This post is from husband and wife team Kemble and Jane.
Somehow as the years have piled up, Jane and I have lost our appetite for carrying a large pack but we still love being in wild(ish) places. In early 2025 we did Queen Charlotte track. It was supported and we acquired a taste for light packs, showers, good food cooked by someone else and a comfortable bed. We were casting round for another guided walk and a friend said, “Why don’t you do the Milford?” After a bit of thought we couldn’t come up with any convincing reasons not to. So, after a healthy bout of SKI (Spending Kids’ Inheritance) we were on our way.
We prepared with loop walks on the Hakarimata’s and Pirongia, up to four hours or so. With the benefit of hindsight, we got reasonably fit but hadn’t spent long enough on our feet nor got back into the habit of eating regularly while walking. But it worked out ok.
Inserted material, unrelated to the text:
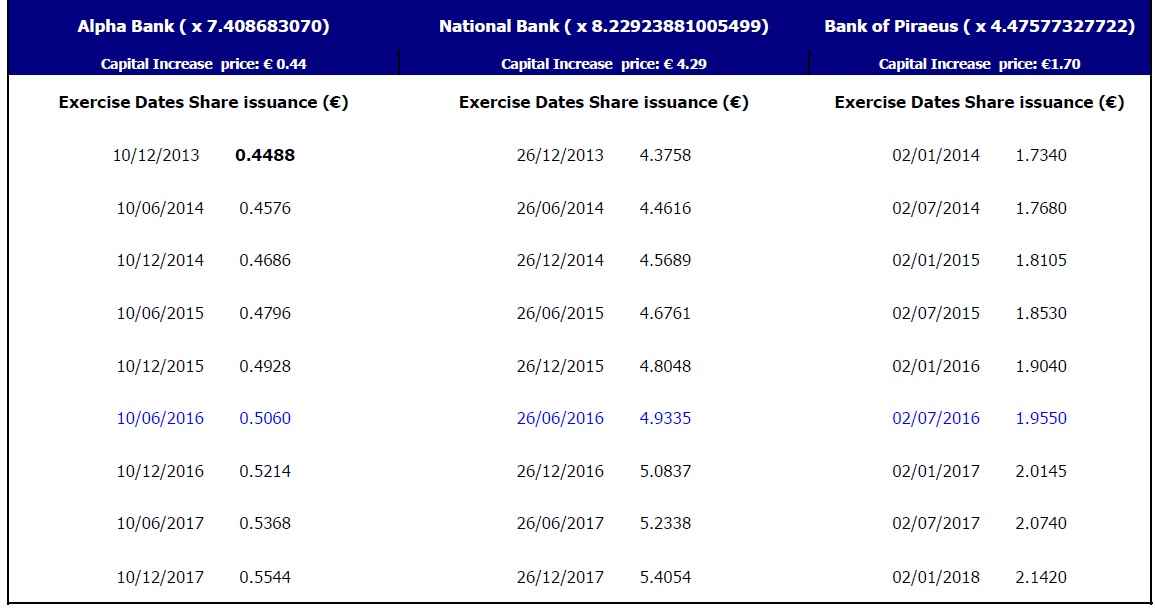Click the blue 26/06/2016 exercise date
1155x608 pixels.
coord(560,418)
Our walk began with a briefing at Ultimate Hikes HQ in Queenstown. We met the other members of the group and picked up loan equipment. We took their pack (40 litre – ours are either too big or too small) and rain jacket, vinyl on account of it’s been known to rain in Fiordland. Their equipment is serviceable but if you have your own it would probably be better as the jacket and pack were both quite heavy. You carry your own gear but no food, cooking equipment or sleeping bag.
The Group
The composition of the group was interesting. There were 42, and Jane and I were two of four New Zealanders. The group included six Japanese with their own English-speaking coordinator; an American airline pilot; a couple of Canadians including an Albertan separatist (a topic best avoided); a Mexican family, who each year did a trip with tramps at a location decided by a family member in turn (they didn’t tramp in Mexico – too dangerous); and a couple of Western Australian friends sporting very robust ocker humour.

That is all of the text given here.